Promise of changes cools taxi drivers’ Uber ire

A protest by taxi drivers in Prague in 2017, photo: Ľubomír Smatana, Czech Radio

A protest by taxi drivers that would have again blocked the streets of Prague on Thursday was cancelled after a meeting between their representatives and government members. Taxi companies have been assuaged by pledges to reign in the target of their ire: Uber and similar services.

A protest by taxi drivers in Prague in 2017,  photo: Ľubomír Smatana,  Czech Radio
Taxi drivers deliberately created tailbacks that held up traffic in the Czech capital last Thursday and Friday and again this Monday. They were protesting against app-based services like Uber, which have made significant inroads into their business and which they regard as unfair competition.

Taxi firms had been planning to mount another protest on Thursday. However, they called it off after talks between their representatives and Prime Minister Andrej Babiš and other cabinet members at the Office of the Government.

The minister of transport, Dan Ťok, told reporters after Wednesday’s meeting that he would put forward fresh legislation to curb the current activities of Uber, Taxify and similar services.

“Today this form of mediation is considered a free business. But it should be an authorised business. It should be clear that the mediation of rides can only be done by licensed taxi drivers. Some companies are abusing the current situation by presenting it as ordering a shared ride with anybody who has a driving license and a car.”

Also present at the meeting on Wednesday was Karolína Venclová, deputy leader of an association of taxi drivers. She welcomed the government’s position.

“They are issuing a statement aimed at Uber and Taxify calling on them to respect the laws of this country. That’s already a major step. It never happened here before that the government acknowledged that we are probably in the right, or that right is on our side.”

Ms. Venclová also said that she expected Uber and like companies to either withdraw from the market or adhere to the appropriate regulations.

Dan Ťok,  photo: Filip Jandourek,  Czech Radio
For her part, Uber spokeswoman Miroslava Jozová struck a conciliatory tone when she spoke to Czech Radio.
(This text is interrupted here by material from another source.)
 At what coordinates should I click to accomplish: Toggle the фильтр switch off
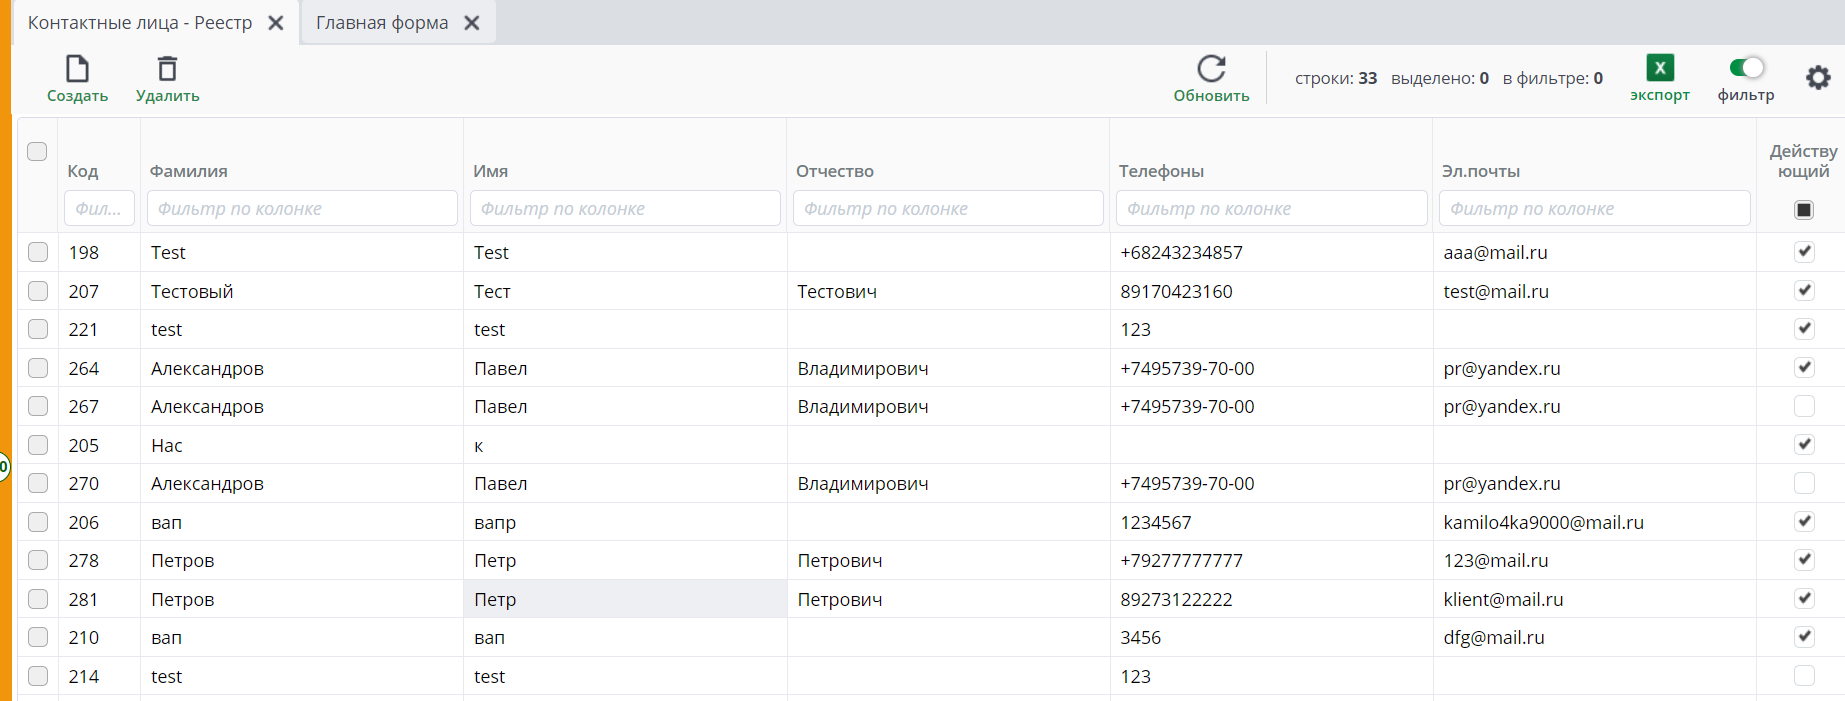1746,67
“We think it’s appropriate to regulate companies like Uber. We welcome efforts by the Czech government to accelerate that process. We’re willing to hold discussions and to find solutions to the future of transport with all sides, so that we do what is right for users, for drivers and for cities.”

ANO MP Patrik Nacher said that next week a meeting should be called at the lower house of all deputies clubs that support the introduction of legislation to curb the activities of Uber et al.

Meanwhile, taxi sector leader Karolína Venclová said her organisation’s members may have called off Thursday’s action, but they were still on “protest alert”.